Lydia Bauman is born in Warsaw. She is an internationally recognised landscape painter and freelance art history lecturer. She has lectured widely for adult audiences including at the Tate Gallery, the National Portrait Gallery and the Museum of Fine Arts, Boston, USA as well as the National Gallery in London where she works as a guide. She has had around 30 solo exhibitions in the UK and abroad with numerous private and corporate buyers including Gordon Ramsey and the Dorchester. Her studio, which incorporates a gallery and a shop open to the public, is currently in Lincoln's cathedral quarter, but she'll be moving back to London permanently later this year. She is also currently completing a book “The Mona Lisa and Other Housewives - an Impartial Guide to Great Themes in Art “. www.lydiabauman.com Lydia has kindly accepted to answer to our four questions.

What brought you to London?

An MA in Art History at the Courtauld Institute of Art. Aged twenty one, I came here wide-eyed to submerge myself in the study of Art and to discover the glories of London’s art scene, from the Egyptian sacred Bull at the British Museum to pickled cows by the then emerging YBAs ...

What is the last exhibition, film or show that inspired you and why?

A few days ago I watched a broadcast of the current Bayreuth production of Tristan und Isolde at my local Odeon cinema. I was totally bowled over by the ability of the glorious music to override and compensate for the visual shortcomings of what was easily the most unattractive staging of Wagner I have ever seen - the drab contemporary setting, the overweight, middle aged lovers, their ill-fitting fashion blunders, the sweaty close-ups ... In the eternal battle for supremacy amongst the arts, music won hands down on this occasion. For a painter it was a revelation.

Although you are coming often to London for professional reasons, what aspects of London you miss the most ?

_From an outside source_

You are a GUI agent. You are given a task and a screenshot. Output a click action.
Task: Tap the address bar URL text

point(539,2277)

This was made crystal clear to me in the first few days of moving to Lincoln: after 5.30 only the supermarkets have any life in them, and that life is strictly white and Anglican. I miss London’s ‘culture at the drop of a hat’ and its multi-ethnicity.

Could you recommend some of your favourite places in London?

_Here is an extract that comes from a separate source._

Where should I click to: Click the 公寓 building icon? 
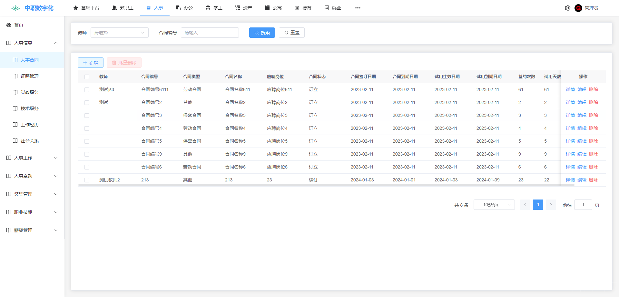point(267,8)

Ridley Rd market in Dalston E8 - everything under the sun for a fraction of supermarket prices, where you can pick up a yam from the stall and the instructions on how to cook it from the Caribbean woman behind you in the queue.

Cafe Canova: an utterly un-prepossessing little eaterie in Whitcomb Street just behind the National Gallery where I go for my lunch break between lectures. Family -run and they serve the best home-made tomato soup for next to nothing. (9 Whitcomb Street, Chinatown, London WC2H 7HA)

Atlantis - art supplies emporium in Hanbury Street, Whitechapel E1, largest of its kind in the UK. Just taking a stroll amongst its aisles will leave you with enough creative inspiration to last a month. That’s even before you bought and used any of its amazing and comprehensive art materials.